Are you or both of you in C at this point? Do you suspect he is in an A or you know that he is?


----------



## LetDownNTX (Oct 4, 2012)

specialplace said:


> I have been posting in Going Through Divorce or Separation for about three months, but I finally decided that I guess I need to post here as well for some support.
> 
> I have been married for 20 years to my high school sweetheart. We have one child together. He cheated on me approximately 10 years ago, we went through counseling, and he swore that he would never hurt me in that way again. Surprise, he did.
> 
> ...


I am sorry you are here. I know the pain you are going through because I have felt it myself, as many others here have. At this point he isnt giving you the time of day because everything in his world is going the way he wants it. He's happily tangled in some EA/PA and life is good. Once it falls apart he will be running back to you where he has normalcy and stability.

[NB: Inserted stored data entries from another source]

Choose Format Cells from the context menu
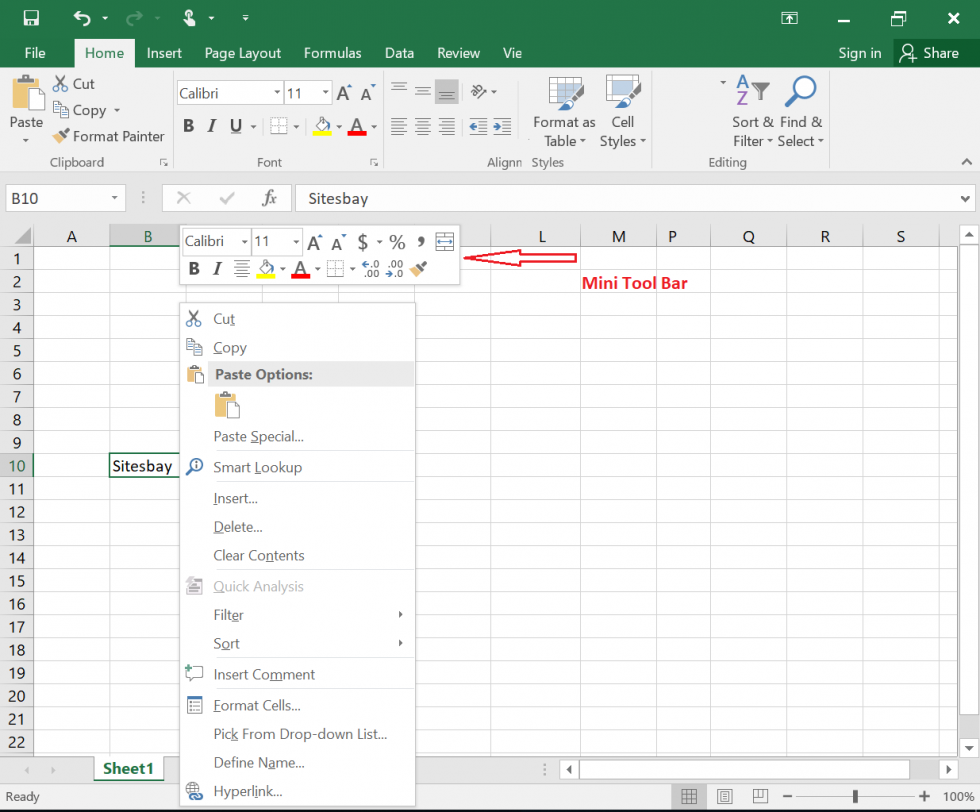point(260,705)
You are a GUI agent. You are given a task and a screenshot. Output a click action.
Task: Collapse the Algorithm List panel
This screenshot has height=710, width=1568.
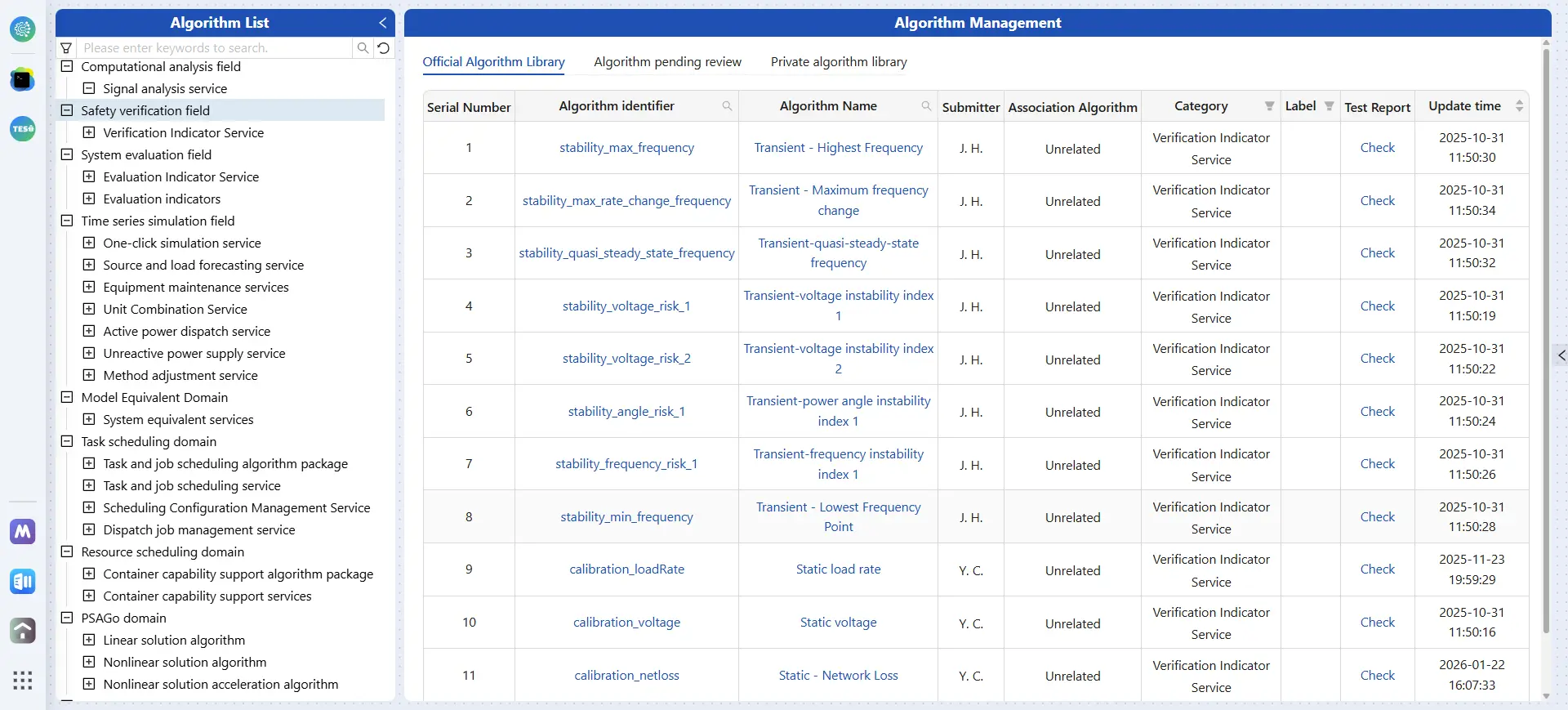382,23
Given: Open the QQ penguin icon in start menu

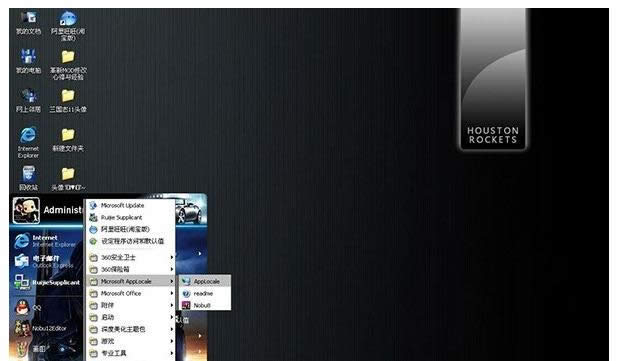Looking at the screenshot, I should click(22, 307).
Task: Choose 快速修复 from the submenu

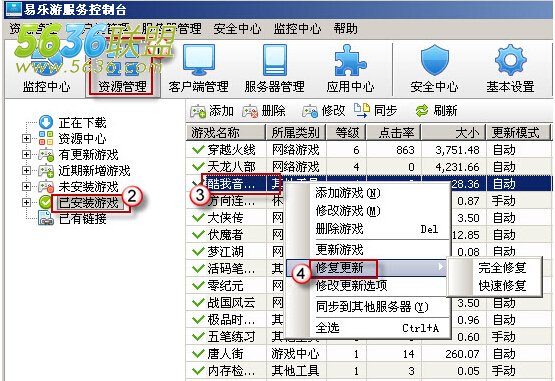Action: [502, 285]
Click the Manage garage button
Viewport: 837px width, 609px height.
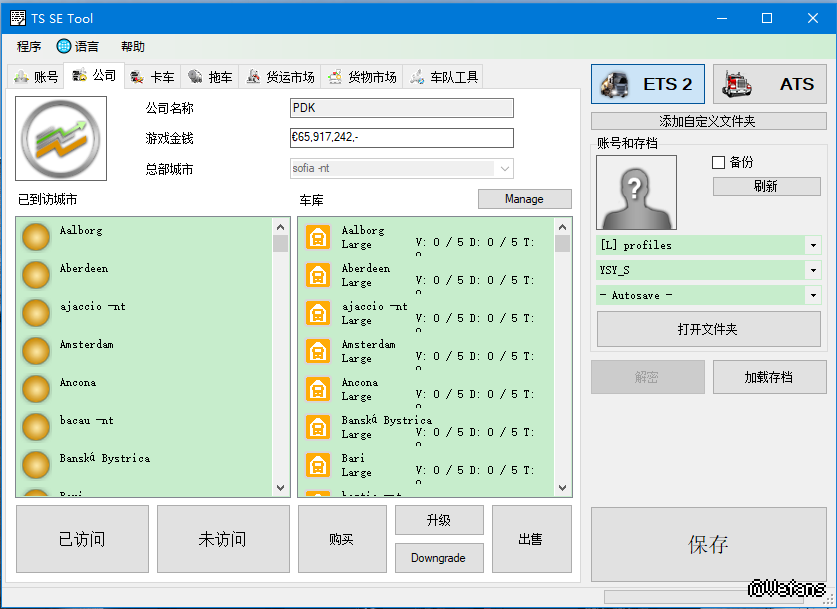pyautogui.click(x=524, y=199)
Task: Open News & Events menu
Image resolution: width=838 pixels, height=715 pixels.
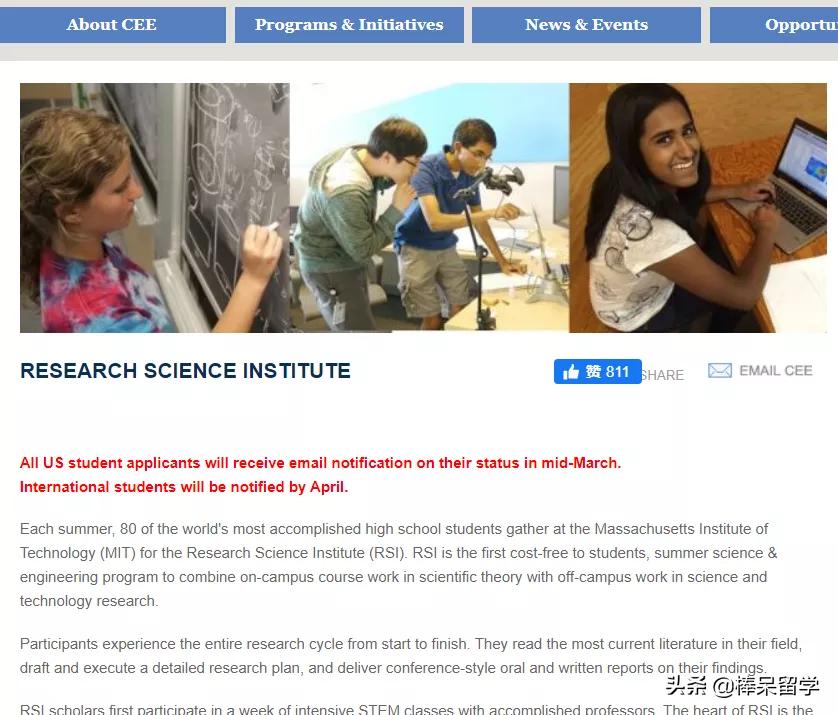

My best suggestion to you is to make every effort possible to move on and find a happy place for yourself so that when his world falls apart and he comes back to you, you can tell him its too late!! I know its easier said than done but if you have been through this once before 10 years ago and now again you will always be paranoid and honestly, its no way to live. You deserve more. As hard as it may be you have to put one foot in front of the other and move on, find things that make you happy and most importantly dont let him see you hurting. Fake it if you have to!!


----------



## specialplace (Aug 18, 2012)

I am in C, but he is not. I am fairly sure that he is in an A based on what I found and the fact that several of his co-workers have said that it was common knowledge at work that they were having an affair. I am certain that he will always deny it, though.


----------



## My_2nd_Rodeo (Nov 20, 2012)

Your story is really sad. 20 years! Don't beat yourself up for not moving on after a few months, there is so much you need to work out for yourself.

Did I just hear the cue for the male mid-life crisis? I think so. Position of power, known the person for many years, maybe younger than you, now he suddenly severed all contact with you... I'd work under the assumption of a PA. I'm sorry to say that.


His head is warped by 1) this person and 2) his other head. Maybe the fog will lift, maybe not - maybe he'll be a man and honor his marriage. 

Do you have close friends you can lean on?


----------